- [What is needed]: The records sit below. Return every line in them that holds the word "track".
(Beginning of Information)
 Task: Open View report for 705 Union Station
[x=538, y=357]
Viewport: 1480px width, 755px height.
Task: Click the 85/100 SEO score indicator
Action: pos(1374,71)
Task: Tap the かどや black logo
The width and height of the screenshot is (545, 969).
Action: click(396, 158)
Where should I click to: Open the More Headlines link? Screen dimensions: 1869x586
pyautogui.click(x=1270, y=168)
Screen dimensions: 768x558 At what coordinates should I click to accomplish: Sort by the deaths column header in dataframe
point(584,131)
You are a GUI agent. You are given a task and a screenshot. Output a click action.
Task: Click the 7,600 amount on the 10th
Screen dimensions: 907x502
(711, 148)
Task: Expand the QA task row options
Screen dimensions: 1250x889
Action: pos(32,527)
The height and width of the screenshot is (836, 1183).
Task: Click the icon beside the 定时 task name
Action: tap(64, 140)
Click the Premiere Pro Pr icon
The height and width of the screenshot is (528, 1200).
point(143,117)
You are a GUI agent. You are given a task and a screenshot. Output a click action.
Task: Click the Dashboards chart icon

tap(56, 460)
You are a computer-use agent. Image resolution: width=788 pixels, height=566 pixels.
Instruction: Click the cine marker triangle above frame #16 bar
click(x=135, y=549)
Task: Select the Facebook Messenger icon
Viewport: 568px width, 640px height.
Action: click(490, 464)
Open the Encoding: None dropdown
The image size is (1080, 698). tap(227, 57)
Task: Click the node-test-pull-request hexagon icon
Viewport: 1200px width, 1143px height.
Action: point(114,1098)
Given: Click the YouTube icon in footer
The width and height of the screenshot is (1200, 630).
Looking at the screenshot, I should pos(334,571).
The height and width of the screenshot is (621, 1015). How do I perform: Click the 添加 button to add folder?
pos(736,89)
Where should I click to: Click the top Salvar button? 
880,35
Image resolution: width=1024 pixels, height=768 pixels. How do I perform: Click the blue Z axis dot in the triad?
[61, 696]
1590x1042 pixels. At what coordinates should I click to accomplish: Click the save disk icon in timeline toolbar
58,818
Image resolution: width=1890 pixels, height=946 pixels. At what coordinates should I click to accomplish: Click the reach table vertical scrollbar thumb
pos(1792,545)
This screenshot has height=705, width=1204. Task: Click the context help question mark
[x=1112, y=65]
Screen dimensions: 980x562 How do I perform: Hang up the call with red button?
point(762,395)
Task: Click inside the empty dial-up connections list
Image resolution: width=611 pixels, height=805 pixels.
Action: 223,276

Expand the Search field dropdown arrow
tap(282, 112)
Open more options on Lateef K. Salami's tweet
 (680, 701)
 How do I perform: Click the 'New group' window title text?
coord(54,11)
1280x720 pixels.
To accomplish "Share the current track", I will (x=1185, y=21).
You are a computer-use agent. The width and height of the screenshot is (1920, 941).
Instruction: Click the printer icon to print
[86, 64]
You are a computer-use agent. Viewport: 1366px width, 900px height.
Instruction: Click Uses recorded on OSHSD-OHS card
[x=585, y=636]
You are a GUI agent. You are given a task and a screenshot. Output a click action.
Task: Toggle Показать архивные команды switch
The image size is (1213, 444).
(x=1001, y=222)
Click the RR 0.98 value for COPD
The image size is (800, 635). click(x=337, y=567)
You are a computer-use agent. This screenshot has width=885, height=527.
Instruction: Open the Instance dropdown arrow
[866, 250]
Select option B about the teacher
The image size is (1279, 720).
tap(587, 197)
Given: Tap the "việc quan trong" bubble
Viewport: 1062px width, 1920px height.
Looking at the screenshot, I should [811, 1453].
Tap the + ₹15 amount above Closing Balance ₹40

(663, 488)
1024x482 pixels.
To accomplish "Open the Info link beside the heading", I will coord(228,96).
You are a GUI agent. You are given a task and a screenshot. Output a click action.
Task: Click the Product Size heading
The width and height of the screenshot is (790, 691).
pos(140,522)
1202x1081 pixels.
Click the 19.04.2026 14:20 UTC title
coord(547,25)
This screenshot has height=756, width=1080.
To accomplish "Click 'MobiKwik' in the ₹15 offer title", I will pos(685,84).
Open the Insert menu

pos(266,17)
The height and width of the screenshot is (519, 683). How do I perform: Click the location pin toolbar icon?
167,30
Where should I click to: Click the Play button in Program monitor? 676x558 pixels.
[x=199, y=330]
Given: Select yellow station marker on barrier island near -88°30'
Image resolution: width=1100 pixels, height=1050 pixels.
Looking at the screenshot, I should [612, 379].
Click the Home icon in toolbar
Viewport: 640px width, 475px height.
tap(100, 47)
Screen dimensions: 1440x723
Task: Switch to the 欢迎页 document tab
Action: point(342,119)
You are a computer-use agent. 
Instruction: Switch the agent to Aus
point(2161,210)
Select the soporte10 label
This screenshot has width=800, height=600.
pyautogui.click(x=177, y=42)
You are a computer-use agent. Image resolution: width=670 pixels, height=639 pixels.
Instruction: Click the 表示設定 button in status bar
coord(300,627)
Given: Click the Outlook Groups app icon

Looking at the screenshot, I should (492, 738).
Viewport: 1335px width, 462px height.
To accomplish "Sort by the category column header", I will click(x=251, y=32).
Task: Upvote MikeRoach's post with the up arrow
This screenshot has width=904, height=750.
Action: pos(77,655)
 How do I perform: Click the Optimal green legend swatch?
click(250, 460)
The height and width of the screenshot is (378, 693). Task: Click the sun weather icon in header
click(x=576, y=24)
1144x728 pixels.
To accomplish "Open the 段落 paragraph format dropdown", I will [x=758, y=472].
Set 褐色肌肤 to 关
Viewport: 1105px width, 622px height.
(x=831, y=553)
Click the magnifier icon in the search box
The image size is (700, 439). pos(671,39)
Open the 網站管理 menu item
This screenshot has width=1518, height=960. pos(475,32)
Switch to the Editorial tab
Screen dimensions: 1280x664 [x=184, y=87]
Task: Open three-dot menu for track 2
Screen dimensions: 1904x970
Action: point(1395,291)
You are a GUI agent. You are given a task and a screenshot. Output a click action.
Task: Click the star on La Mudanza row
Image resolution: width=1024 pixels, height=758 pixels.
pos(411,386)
(End of Information)
- [Reply to the task]:
To accomplish "Share the current track", I will (x=1185, y=21).
Task: Open three-dot menu for track 2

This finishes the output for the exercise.